> WHAT THE TASK ASKS: Decide whether each statement below agrees with the text on UFS and ZFS, answering yes or no and quoting the words of the text that settle it. (a) ZFS writes at least three copies of metadata to disk. (b) UFS is always slower than ZFS. (c) UFS gained the ability to checksum its metadata within about the last five years.

> EXTRACTED TEXT:
■ ■ ■

Complete Noob

Not only coming from Linux.

UFS is a fully sufficient, fast, reliable, sophisticated, pleasing, while at the same time easy to setup, easy to use, and easy to maintain filesystem. I run it on both my laptop drives, and I would never think of running ZFS on a RaspPi sd-card.

Besides I don't really get it, why some people use ZFS on single partition pools - snapshots, I know. But besides I doubt that justifys all the downsides you get with ZFS, which produces all its benefits on raid configs, and AFAIK UFS is also capable of doing snapshots, there are other ways, and backups have to be done anyway - I always recommend people to start on FreeBSD with UFS.

ZFS does provide better data recovery. A minimum of three copies of metadata are written to disk. Each block is checksummed with a hash. You will almost always know when your data is corrupt with ZFS. UFS and old-school filesystems like it don't do this.

UFS has recently (over the last five years) obtained the facility to checksum its metadata. But UFS offered by the other BSDs, Solaris and other legacy systems don't do this.

Plus under some circumstances UFS is even faster than ZFS.

■ ■ ■

> DATA EXTRACT:
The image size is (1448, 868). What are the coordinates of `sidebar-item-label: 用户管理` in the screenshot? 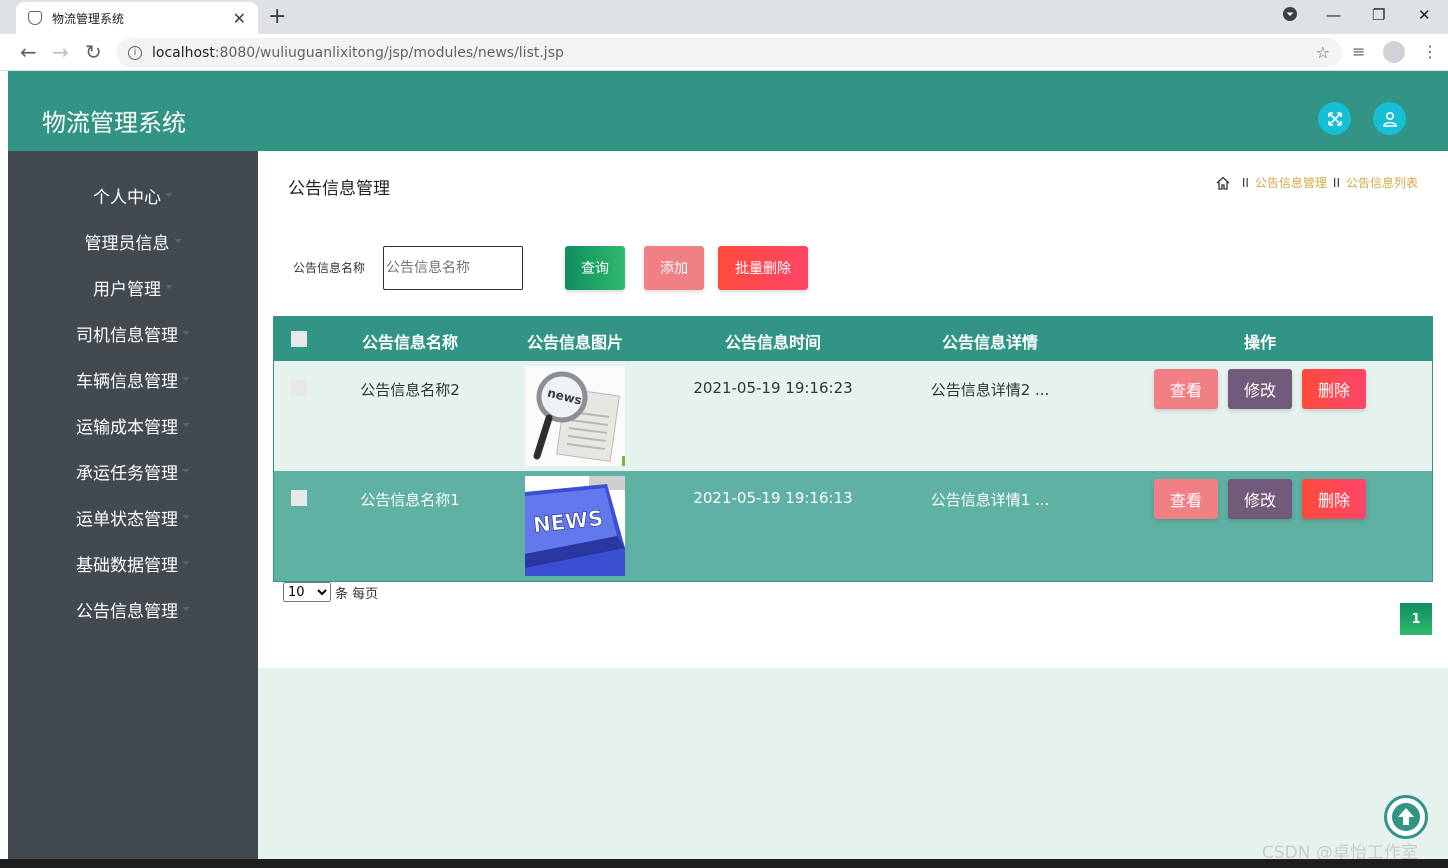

■ ■ ■

> RESULT OF THE EXERCISE:
(a) Yes: "A minimum of three copies of metadata are written to disk."
(b) No: "under some circumstances UFS is even faster than ZFS."
(c) Yes: "UFS has recently (over the last five years) obtained the facility to checksum its metadata."